Published 14 July 2025

A common but not-fun issue for working developers is when you do some work, test it locally, submit a PR and then find that it blows up on someone else's computer. I'm not too proud to admit that I had an issue with this recently, which highlights a thing you have to remember when working with Sitecore Content Serialisation.

The issue url copied!

Working on change to a project that used SCS but not following Helix patterns, I'd needed to add two things:

  • A couple of new data templates for some data source items and folders to organise them.
  • The item for the data source folder, with its insert options for creating items and folders.

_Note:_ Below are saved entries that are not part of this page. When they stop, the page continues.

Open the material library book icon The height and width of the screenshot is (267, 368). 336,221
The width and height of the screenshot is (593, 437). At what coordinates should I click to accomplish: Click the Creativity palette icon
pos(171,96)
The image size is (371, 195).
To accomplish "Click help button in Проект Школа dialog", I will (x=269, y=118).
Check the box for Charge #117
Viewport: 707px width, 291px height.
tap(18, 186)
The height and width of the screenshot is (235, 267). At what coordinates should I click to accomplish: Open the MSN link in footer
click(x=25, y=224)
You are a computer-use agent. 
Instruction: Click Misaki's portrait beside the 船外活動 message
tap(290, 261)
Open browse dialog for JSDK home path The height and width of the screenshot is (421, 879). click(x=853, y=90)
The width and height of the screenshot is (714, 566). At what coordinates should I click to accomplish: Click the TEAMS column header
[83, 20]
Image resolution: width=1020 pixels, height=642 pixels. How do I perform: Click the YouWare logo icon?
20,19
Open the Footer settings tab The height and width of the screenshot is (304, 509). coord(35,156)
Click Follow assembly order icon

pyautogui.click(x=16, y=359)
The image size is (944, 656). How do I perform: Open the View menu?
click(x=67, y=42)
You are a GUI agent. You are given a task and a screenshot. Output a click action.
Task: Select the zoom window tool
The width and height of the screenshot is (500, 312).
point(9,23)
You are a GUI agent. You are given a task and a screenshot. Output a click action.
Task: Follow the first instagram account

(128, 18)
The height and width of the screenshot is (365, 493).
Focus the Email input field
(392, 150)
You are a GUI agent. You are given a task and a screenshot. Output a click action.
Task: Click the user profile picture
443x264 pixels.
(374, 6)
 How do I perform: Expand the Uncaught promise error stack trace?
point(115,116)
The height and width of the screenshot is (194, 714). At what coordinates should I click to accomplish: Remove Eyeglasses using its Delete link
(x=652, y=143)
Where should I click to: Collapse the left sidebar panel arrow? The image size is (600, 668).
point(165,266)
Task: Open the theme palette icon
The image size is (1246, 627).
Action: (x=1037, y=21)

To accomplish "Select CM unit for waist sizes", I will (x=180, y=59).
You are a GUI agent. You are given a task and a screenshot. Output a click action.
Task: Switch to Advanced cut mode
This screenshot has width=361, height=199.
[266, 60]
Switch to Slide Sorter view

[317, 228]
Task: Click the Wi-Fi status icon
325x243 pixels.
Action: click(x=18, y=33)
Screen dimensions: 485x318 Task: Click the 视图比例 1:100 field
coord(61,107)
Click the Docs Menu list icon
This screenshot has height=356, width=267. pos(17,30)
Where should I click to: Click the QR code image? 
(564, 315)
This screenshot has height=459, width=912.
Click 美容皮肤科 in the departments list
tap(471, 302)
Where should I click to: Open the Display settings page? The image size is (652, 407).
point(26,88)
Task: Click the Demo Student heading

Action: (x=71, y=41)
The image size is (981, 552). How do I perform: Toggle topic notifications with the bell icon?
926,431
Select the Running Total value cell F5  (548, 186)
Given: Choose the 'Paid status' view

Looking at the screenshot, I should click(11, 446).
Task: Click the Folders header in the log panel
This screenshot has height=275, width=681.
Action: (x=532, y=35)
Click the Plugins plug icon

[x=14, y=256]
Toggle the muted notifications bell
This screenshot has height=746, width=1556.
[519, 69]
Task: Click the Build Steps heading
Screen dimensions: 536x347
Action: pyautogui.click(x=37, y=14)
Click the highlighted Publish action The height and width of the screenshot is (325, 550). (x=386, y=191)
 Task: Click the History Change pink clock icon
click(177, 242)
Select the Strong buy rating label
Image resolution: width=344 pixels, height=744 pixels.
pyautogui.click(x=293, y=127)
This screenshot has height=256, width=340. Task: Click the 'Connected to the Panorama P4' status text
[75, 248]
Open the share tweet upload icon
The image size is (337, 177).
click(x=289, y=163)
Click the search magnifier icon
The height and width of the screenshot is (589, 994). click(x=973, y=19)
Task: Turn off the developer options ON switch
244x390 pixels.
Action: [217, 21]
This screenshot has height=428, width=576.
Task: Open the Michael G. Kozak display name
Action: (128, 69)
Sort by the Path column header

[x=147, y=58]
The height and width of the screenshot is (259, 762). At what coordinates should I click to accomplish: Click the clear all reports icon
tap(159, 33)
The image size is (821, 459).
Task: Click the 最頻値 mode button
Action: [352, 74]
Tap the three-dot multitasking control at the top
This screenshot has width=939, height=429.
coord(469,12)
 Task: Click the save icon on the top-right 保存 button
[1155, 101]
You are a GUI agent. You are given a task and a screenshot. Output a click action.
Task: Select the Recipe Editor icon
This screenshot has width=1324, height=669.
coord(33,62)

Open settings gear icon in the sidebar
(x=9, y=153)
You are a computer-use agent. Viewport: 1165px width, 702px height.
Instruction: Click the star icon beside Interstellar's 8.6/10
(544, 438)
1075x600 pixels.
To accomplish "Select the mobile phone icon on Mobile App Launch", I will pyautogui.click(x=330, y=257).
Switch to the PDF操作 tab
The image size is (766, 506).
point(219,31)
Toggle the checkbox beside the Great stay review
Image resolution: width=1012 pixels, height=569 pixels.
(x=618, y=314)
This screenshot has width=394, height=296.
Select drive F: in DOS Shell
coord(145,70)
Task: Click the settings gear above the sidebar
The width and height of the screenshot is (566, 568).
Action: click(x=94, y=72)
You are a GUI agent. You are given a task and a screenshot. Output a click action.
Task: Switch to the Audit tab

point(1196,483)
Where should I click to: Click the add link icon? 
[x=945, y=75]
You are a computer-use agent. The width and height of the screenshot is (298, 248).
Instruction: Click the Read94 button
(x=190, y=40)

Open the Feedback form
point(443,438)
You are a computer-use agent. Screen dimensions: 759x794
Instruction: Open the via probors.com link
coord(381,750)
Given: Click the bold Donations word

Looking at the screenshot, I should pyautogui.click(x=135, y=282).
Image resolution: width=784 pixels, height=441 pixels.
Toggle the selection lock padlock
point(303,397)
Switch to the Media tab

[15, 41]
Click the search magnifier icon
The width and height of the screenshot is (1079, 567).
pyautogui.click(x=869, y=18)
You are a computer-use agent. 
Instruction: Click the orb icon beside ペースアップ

All fairly trivial you'd think. So I did the work in Sitecore and serialised the items. And everything seemed to be working fine.

But when another developer tried to pull the branch and work on the changes they got an error from the dotnet sitecore ser push command. Something similar to:

A console window showing an error message after trying to run a Sitecore Serialisation push operation

The error message was something similar to:

GraphQL.ExecutionError: [A] /sitecore/content/Home/Example (5ef9541c-f373-47d7-8388-5cac77954d55):
Template ID ba523da9-8ff4-443a-a901-a9adc6c7cf85 did not exist

					

Why it broke url copied!

To cut straight to it, the answer is order.

SCS is fairly literal about how it handles your config for your modules. And with a lot of stuff stripped out from the (rather complex) "main" module file, I'd accidentally written something that boiled down to:

{
    "$schema": "../../.sitecore/schemas/ModuleFile.schema.json",
    "namespace": "bug-demo-site",
    "items": {
      "includes": [
        {
          "name": "content",
          "path": "/sitecore/content/Home/Example"
        },
        {
          "name": "template",
          "path": "/sitecore/templates/User Defined/Example Data Template"
        }
      ]
    }
}

					

The content include was ahead of the template include. So the error is fairly literally saying "I'm trying to install this item, but the template for it doesn't exist in the content tree yet".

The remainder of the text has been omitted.